"La Curiosité à l’œuvre. Dessins de la donation Pierre-Rosenberg" , la nouvelle exposition au Petit château de Sceaux, Pavillon de préfiguration du musée du Grand Siècle
Grand Siècle et bonnes feuilles
Le Petit château de Sceaux, Pavillon de préfiguration du musée du Grand Siècle, expose les premières feuilles de la collection Pierre-Rosenberg : La Curiosité à l’œuvre, du 2 décembre au 5 mars 2023.
Cette collection illustre tout à la fois une admirable curiosité et un œil très sûr.
Le Domaine départemental de Sceaux accueille pendant quelques années les deux plus belles collections d’art du territoire. D’un côté, au Château, celles du musée dédiées au goût français de Louis XIV à Napoléon III. De l’autre, au sein du Petit château - qui servit à la fin du XVIIe siècle de maison d’hôte pour les invités du domaine de Colbert - la Mission de préfiguration du musée du Grand Siècle, autrement dit un aperçu du musée qui ouvrira à Saint-Cloud dans quatre ans. La contrainte est celle, matérielle, des grands travaux de transformation du site de l’ancienne caserne Sully confiés à l’architecte Rudy Ricciotti. La chance est de pouvoir exposer, partiellement et par rotation, le noyau de ce futur musée, conçu avant tout pour accueillir la collection de Pierre Rosenberg.

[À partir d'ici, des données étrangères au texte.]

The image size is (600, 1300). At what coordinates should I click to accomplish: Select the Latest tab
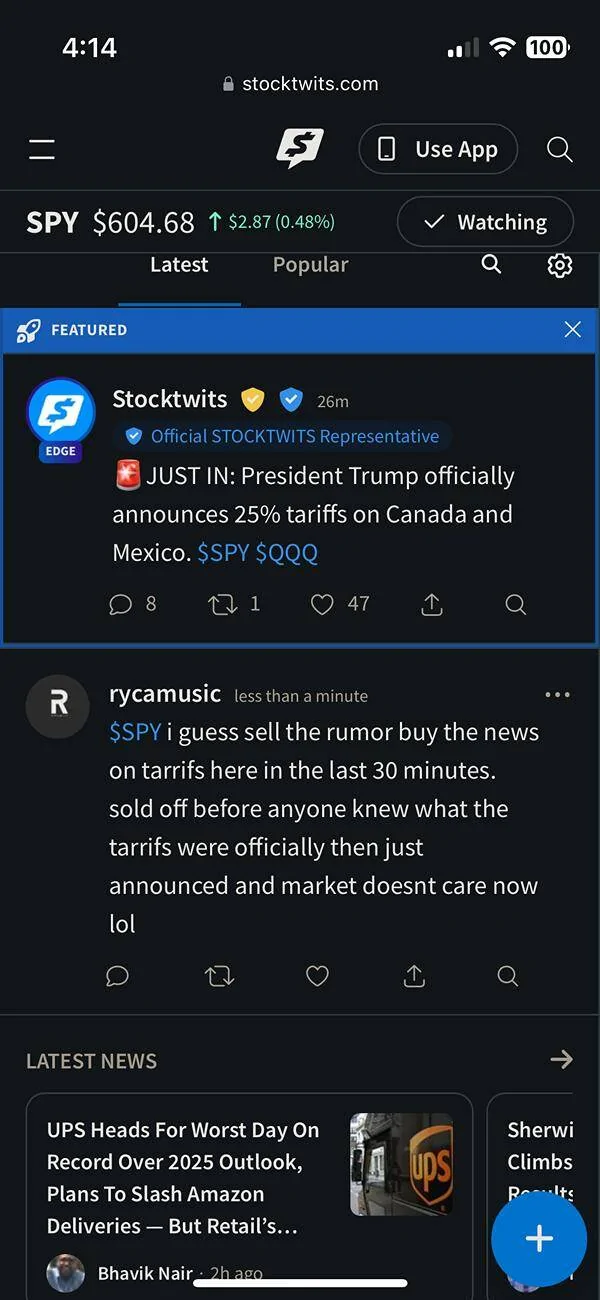tap(179, 265)
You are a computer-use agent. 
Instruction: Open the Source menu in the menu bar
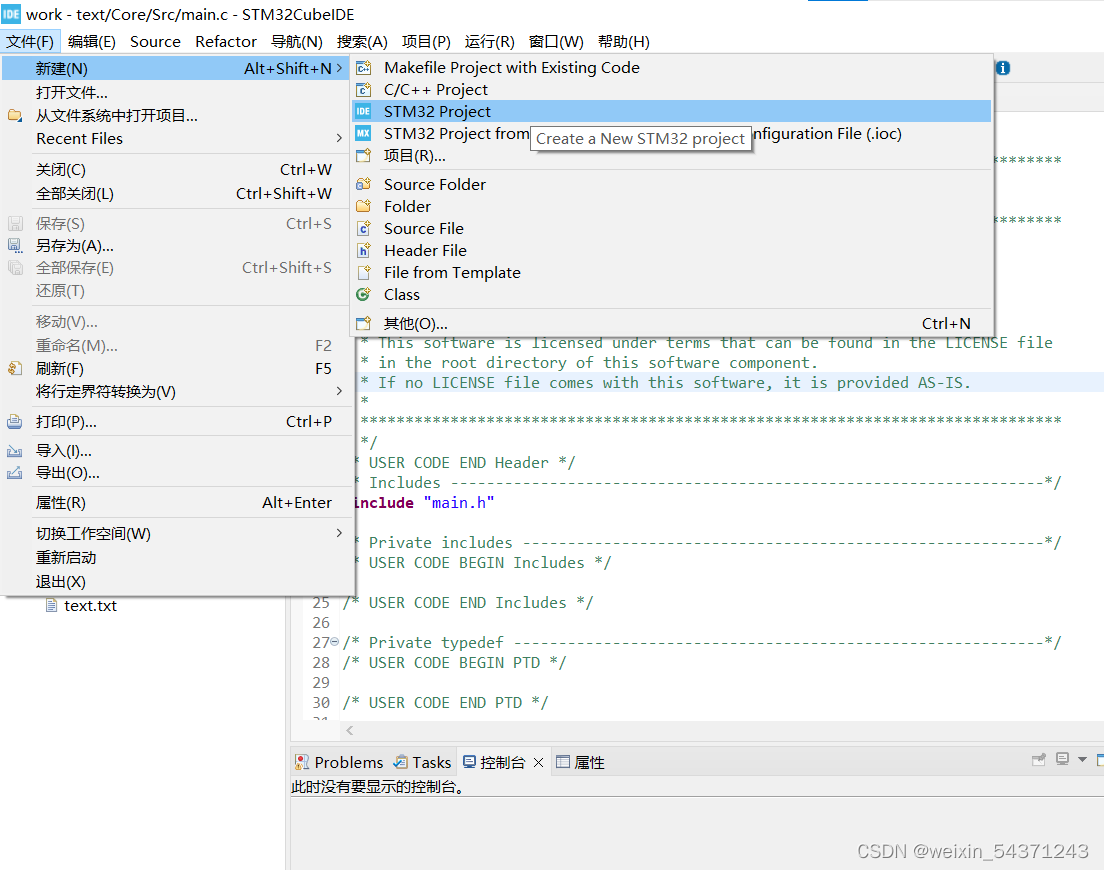tap(155, 41)
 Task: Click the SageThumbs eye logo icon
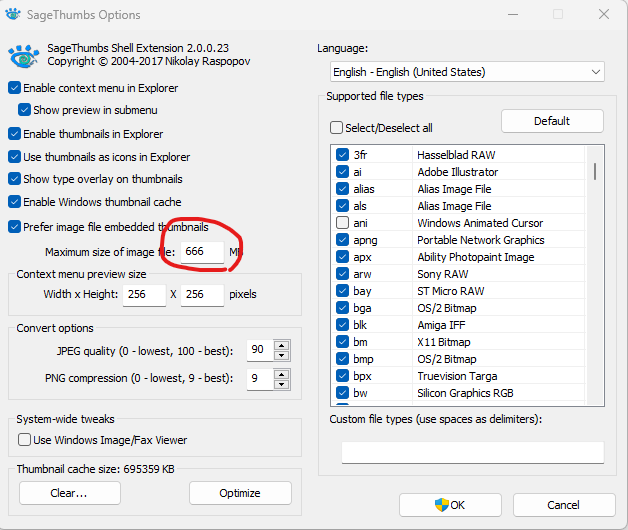[24, 55]
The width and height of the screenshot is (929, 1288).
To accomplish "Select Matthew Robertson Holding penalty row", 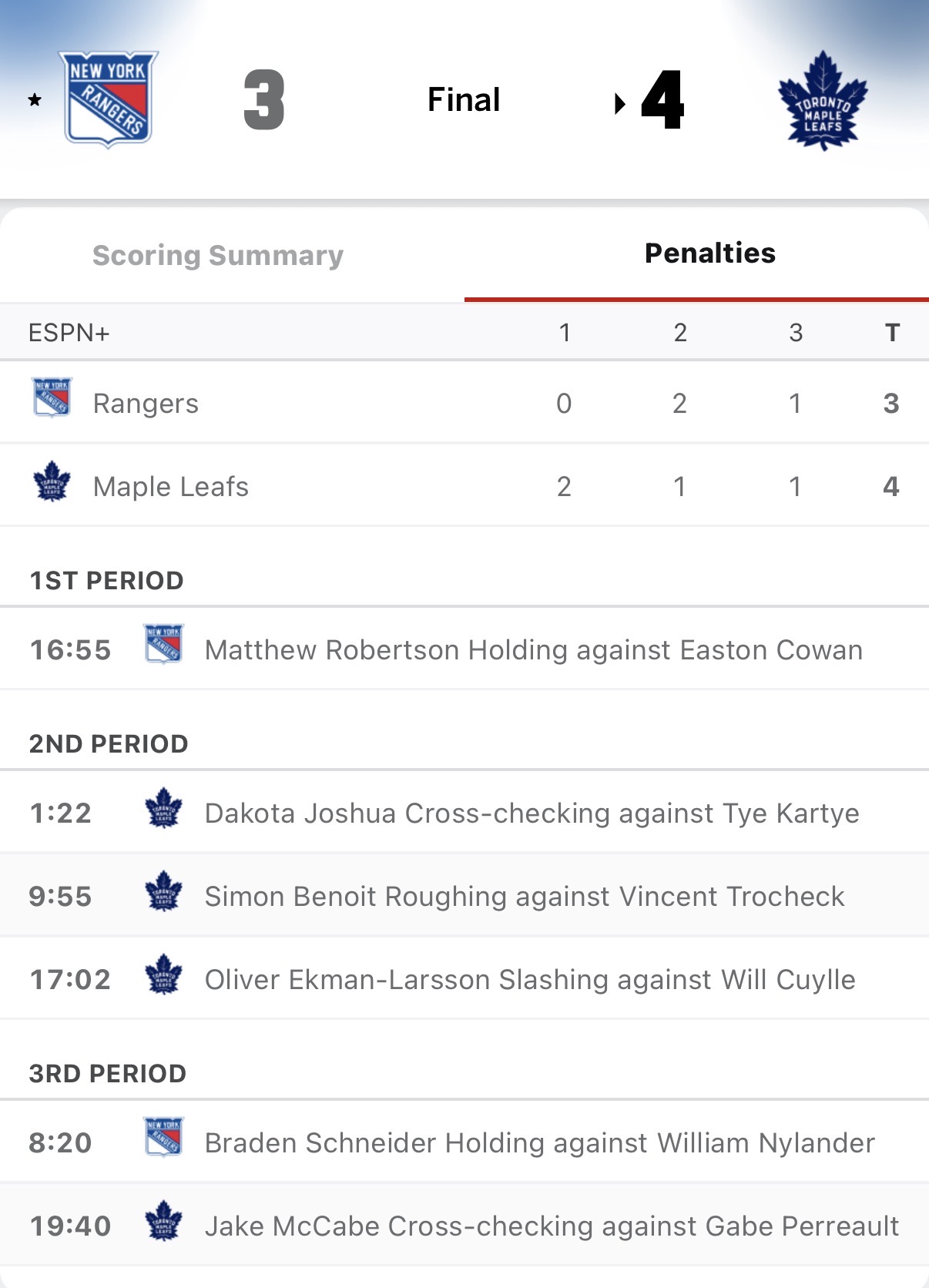I will click(533, 650).
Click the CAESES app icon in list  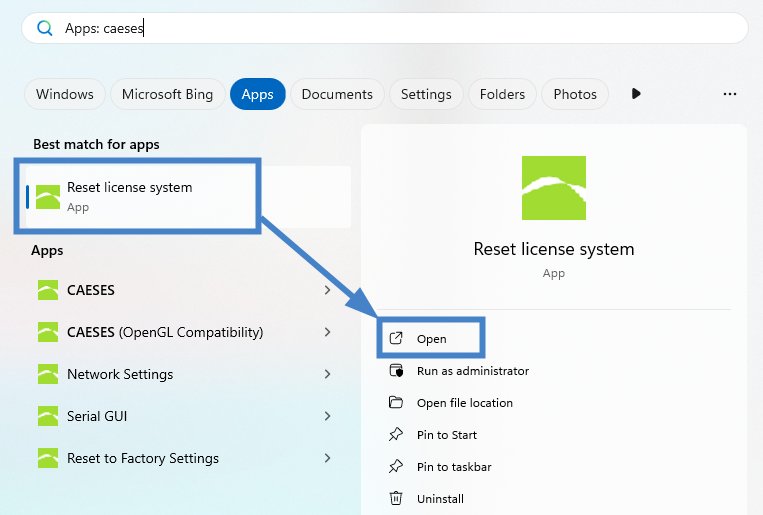pyautogui.click(x=48, y=290)
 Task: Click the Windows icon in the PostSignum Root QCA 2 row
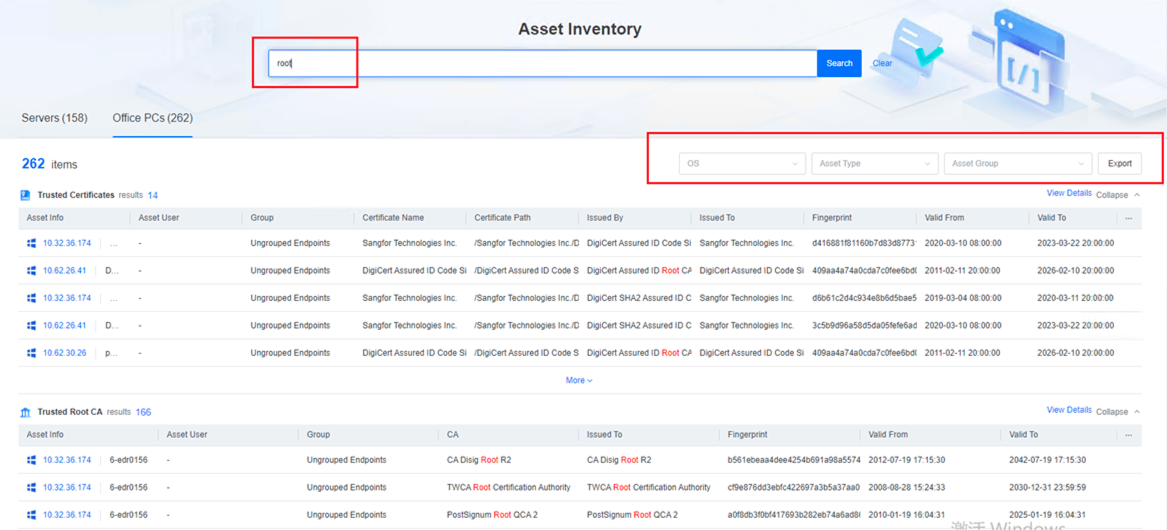(x=32, y=515)
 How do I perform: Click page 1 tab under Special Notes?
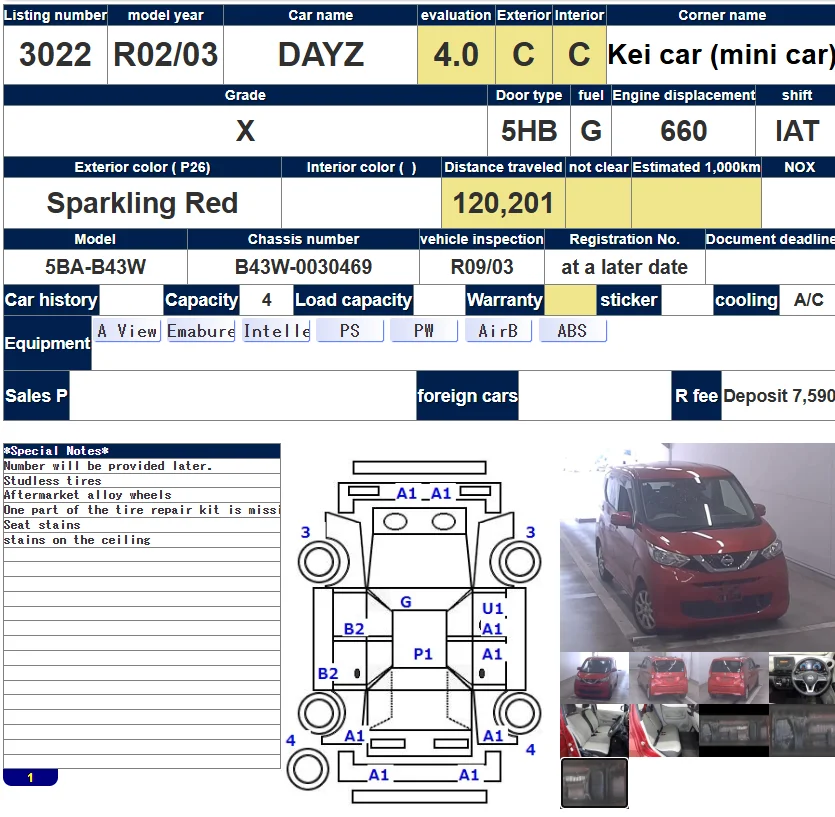coord(30,778)
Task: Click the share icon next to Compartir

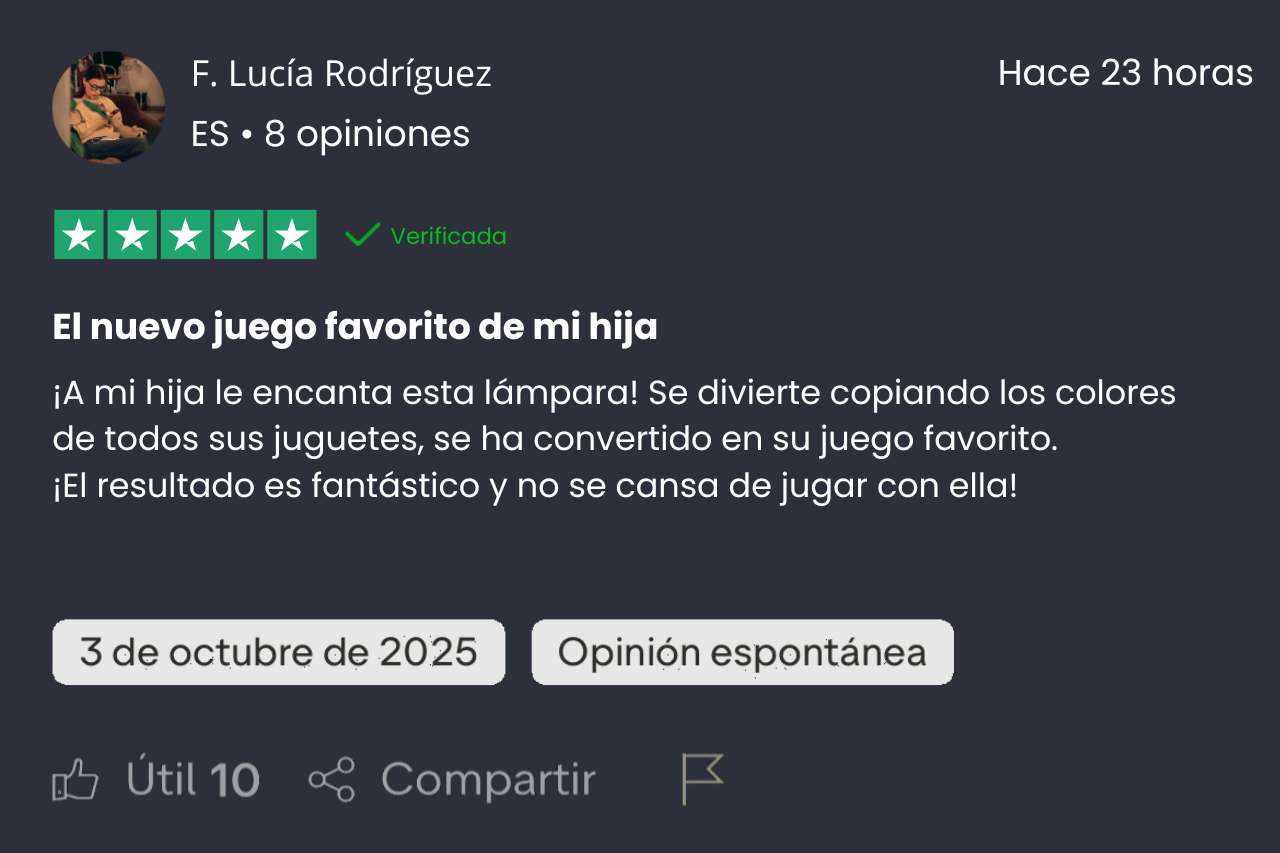Action: point(332,780)
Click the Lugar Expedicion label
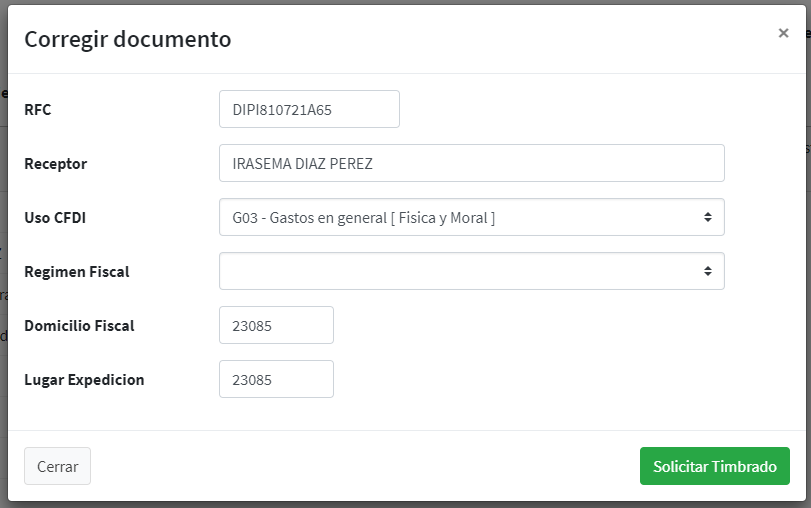The height and width of the screenshot is (508, 811). [x=84, y=380]
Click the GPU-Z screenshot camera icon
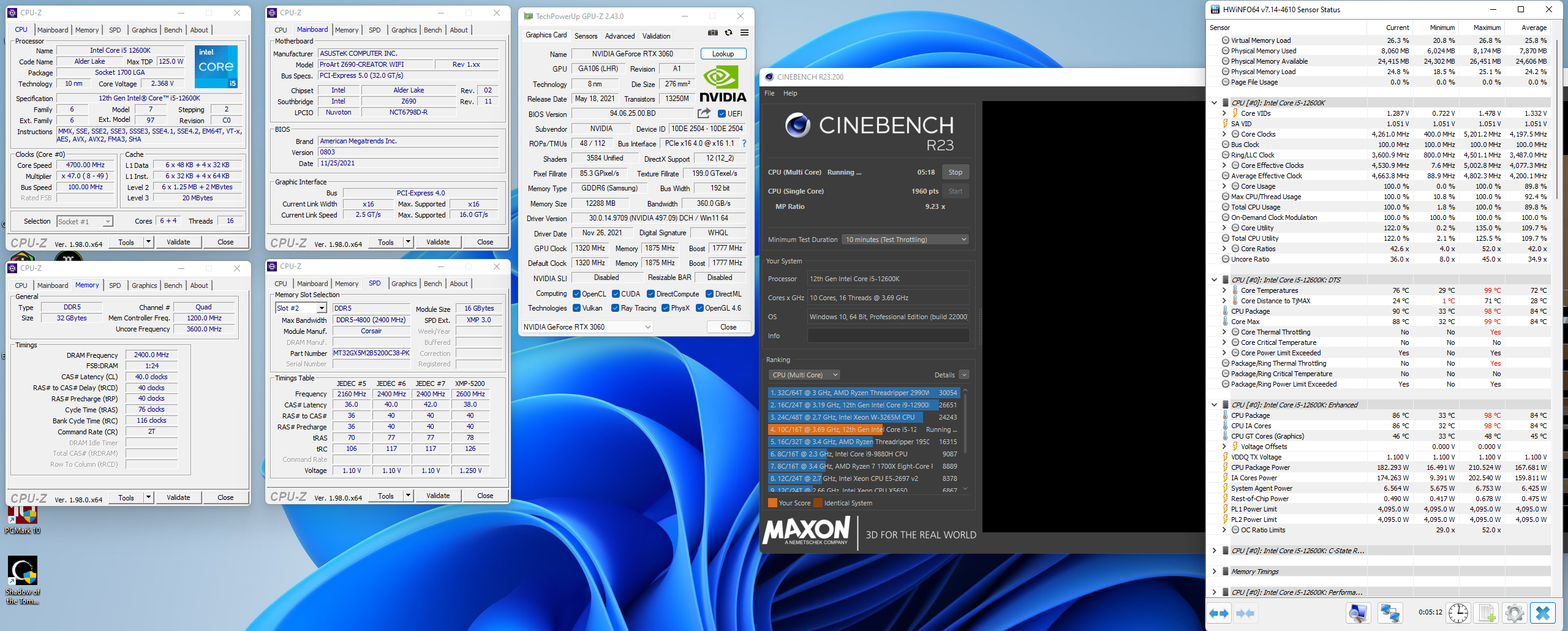 [x=713, y=33]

Président-directeur honoraire du Musée du Louvre - qu’il dirigea de 1994 à 2001 après y avoir effectué toute sa carrière - et académicien français, celui-ci est, si l’on ose dire, un collectionneur « en herbe et en moisson » : il acheta jeune ses premières pièces et cette activité s’est maintenue avec la même passion en parallèle de son métier de conservateur. Les deux sont complémentaires puisque « l’amateur n’amasse pas simplement pour lui, mais pour enrichir un patrimoine muséal et participer à la connaissance sur le dessin », rappelle Frédérique Lanoë, conservatrice des dessins à la Mission de préfiguration du musée du Grand Siècle. Comme si pour Pierre Rosenberg la donation ajoutait au bonheur de collectionner : « J’ai toujours pensé que les collectionneurs devraient, à leur disparition, faire don de ce qu’ils ont rassemblé durant leur vie pour que tout le monde puisse en profiter ».
Les cinquante premières
De cette collection immense et multiple (3 502 feuilles de dessins, 691 tableaux et - plus inattendus - 608 animaux en verre de Murano), l’exposition La Curiosité à l’œuvre présente de décembre à mars une cinquantaine de « bonnes feuilles » à l’encre, au crayon, au pastel. Du XVIe au XXe siècle, parce que si Pierre Rosenberg, grand spécialiste de Nicolas Poussin, est l’un des plus fins connaisseurs du XVIIe que l’on dit Grand Siècle, il n’est pas un collectionneur monomaniaque : le même goût et le même regard s’appliquent à toutes les époques. « Par son ambition de donner à voir un large éventail d’artistes français, italiens et nordiques sur cinq siècles, écrit dans le catalogue Alexandre Gady, directeur de la Mission de préfiguration, elle rend en effet hommage à toute l’histoire de l’art ; par le choix de tous les types de dessin, avec une prédilection pour la vie plutôt que la pose, le mouvement plutôt que la précision, la rareté plutôt que la facilité, cette collection illustre tout à la fois une admirable curiosité et un œil très sûr. » Frédérique Lanoë, qui est également commissaire de l’exposition, précise que Pierre Rosenberg lui-même s’est impliqué dans la sélection dont « l’enjeu était de faire ressortir aussi bien la personnalité des artistes que celle du collectionneur ». À travers ce premier aperçu du futur musée, se révèle une personnalité experte, on s’y attendait, mais aussi gourmande et parfois facétieuse. Car si le hasard et la chance font partie du jeu, elles ne suffisent pas. Au plaisir de la découverte s’ajoute quelque chose qui relève de la délectation pour une ombre ou le sourire d’un trait, car, selon Pierre Rosenberg, « collectionner rend heureux ». Comme cela nous rend heureux d’entrevoir pour la première fois des trésors longtemps cachés, la fragilité des œuvres supposant qu’elles soient plus souvent conservées à l’abri de la lumière que dans des vitrines publiques.